Scan the entries below for the string "radio" and copy every line where it turns up.

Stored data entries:
########################################

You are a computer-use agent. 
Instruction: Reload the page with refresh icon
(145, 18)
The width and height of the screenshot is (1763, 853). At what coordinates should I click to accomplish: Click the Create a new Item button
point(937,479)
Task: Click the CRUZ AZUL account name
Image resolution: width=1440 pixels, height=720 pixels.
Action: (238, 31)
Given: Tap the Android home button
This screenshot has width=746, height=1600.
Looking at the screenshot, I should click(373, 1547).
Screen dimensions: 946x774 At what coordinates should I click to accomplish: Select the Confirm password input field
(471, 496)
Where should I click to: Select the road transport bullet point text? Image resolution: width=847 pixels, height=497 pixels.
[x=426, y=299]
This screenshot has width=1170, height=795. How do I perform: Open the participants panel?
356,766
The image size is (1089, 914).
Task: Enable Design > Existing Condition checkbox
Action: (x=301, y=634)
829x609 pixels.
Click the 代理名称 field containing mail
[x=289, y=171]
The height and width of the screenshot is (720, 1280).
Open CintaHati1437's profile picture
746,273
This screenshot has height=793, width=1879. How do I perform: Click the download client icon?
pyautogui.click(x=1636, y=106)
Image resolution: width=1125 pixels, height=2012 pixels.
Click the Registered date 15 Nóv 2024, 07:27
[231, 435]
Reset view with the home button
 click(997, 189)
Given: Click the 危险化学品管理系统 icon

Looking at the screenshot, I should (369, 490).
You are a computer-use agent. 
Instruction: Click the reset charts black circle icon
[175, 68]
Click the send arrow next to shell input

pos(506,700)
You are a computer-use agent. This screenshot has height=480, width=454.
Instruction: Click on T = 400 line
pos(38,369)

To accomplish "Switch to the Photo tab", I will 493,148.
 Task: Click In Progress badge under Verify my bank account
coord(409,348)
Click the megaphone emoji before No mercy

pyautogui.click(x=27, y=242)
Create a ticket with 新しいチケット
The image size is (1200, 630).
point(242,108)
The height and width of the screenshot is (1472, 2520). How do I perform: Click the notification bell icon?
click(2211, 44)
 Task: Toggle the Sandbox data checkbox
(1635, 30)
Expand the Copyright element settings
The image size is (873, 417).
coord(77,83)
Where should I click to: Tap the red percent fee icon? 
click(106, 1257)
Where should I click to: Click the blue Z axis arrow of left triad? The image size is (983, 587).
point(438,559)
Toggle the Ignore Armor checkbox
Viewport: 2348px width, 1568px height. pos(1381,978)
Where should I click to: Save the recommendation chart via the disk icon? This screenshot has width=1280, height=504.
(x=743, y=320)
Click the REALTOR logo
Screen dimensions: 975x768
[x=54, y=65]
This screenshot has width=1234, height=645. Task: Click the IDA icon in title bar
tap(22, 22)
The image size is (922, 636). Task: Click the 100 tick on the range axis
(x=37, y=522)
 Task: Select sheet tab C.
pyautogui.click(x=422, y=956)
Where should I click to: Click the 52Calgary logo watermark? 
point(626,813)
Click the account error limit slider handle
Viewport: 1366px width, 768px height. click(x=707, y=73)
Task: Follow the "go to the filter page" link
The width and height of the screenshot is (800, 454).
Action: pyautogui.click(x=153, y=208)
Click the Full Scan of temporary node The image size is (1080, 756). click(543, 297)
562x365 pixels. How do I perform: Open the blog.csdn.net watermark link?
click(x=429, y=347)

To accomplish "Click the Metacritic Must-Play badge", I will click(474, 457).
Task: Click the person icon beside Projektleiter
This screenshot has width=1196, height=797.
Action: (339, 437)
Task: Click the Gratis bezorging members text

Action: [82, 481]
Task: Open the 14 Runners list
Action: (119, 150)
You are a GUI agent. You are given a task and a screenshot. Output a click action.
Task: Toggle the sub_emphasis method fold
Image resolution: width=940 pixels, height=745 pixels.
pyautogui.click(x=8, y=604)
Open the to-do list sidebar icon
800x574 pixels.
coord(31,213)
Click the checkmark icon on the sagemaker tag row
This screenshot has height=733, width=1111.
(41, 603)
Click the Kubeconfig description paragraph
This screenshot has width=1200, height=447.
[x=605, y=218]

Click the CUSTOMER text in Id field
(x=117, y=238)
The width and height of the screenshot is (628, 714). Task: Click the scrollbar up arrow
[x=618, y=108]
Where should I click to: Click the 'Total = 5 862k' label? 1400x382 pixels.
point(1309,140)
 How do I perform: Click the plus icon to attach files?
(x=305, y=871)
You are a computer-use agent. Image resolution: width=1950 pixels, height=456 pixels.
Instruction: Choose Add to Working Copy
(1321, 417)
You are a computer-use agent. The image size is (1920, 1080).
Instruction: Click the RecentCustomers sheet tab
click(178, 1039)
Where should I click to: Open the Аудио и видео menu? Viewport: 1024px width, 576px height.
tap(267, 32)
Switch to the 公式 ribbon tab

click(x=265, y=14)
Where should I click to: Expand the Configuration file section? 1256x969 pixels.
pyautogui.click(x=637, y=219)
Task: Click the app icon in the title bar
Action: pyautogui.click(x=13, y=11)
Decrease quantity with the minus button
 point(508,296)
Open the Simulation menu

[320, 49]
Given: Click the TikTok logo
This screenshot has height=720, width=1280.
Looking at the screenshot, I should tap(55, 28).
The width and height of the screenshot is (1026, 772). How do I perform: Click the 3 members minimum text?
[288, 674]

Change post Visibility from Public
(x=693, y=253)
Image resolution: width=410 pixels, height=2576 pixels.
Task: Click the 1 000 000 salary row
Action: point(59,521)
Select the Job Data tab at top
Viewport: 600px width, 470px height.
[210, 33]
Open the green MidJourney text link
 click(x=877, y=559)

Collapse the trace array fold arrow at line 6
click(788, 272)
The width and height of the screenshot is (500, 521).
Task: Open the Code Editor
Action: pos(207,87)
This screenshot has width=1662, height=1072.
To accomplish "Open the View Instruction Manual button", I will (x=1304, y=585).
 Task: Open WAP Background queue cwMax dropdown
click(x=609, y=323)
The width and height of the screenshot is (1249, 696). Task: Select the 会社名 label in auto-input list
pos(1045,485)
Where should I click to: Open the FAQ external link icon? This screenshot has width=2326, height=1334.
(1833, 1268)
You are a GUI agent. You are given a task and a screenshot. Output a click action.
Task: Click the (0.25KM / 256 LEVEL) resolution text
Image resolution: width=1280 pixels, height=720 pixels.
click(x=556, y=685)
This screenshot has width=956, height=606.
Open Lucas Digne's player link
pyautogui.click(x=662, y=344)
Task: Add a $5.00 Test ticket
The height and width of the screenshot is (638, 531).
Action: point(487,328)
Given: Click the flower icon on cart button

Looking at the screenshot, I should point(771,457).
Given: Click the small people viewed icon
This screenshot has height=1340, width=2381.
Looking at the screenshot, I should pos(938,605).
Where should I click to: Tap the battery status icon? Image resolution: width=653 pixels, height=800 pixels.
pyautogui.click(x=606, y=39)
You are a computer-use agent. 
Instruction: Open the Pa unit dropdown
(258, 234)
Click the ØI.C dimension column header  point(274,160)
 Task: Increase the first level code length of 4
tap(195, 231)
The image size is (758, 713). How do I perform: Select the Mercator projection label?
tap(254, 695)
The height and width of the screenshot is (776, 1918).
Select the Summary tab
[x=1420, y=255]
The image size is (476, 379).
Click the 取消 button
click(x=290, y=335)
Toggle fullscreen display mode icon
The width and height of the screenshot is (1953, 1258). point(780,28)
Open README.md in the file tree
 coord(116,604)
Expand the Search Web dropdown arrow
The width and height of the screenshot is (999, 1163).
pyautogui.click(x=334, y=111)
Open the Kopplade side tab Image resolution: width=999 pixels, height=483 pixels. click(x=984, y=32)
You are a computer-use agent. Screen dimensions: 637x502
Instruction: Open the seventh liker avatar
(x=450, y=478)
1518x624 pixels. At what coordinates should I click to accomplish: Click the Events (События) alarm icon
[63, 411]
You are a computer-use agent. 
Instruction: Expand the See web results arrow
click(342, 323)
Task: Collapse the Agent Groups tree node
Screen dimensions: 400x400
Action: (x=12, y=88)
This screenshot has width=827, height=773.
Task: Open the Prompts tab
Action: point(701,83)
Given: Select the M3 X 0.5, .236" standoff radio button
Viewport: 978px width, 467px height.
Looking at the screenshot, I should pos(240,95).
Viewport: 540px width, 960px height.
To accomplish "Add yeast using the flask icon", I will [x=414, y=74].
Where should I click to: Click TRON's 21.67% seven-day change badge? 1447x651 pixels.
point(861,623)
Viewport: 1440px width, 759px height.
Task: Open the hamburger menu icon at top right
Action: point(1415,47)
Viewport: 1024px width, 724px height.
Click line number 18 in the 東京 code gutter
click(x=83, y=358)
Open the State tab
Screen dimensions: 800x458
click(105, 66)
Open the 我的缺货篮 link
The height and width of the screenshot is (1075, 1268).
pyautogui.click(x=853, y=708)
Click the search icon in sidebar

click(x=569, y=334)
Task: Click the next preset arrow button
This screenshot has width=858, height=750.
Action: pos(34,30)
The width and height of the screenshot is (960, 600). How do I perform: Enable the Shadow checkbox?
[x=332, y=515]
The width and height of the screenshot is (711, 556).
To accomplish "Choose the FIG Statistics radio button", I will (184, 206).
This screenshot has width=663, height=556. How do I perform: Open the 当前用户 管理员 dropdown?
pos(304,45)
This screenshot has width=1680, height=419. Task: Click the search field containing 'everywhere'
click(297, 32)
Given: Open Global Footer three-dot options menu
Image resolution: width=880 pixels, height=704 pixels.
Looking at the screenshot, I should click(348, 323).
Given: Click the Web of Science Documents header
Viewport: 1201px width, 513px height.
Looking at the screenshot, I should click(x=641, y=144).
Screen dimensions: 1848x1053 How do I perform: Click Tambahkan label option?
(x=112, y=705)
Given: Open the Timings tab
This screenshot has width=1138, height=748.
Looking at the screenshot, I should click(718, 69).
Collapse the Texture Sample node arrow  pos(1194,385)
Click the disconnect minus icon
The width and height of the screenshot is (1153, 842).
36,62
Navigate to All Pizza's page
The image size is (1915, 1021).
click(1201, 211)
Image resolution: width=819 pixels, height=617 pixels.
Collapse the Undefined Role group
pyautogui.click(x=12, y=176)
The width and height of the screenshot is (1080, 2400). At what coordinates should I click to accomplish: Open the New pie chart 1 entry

########################################

RESULT BELOW →
Given: Select the M3 X 0.5, .236" standoff radio button
To accomplish "Choose the FIG Statistics radio button", I will (184, 206).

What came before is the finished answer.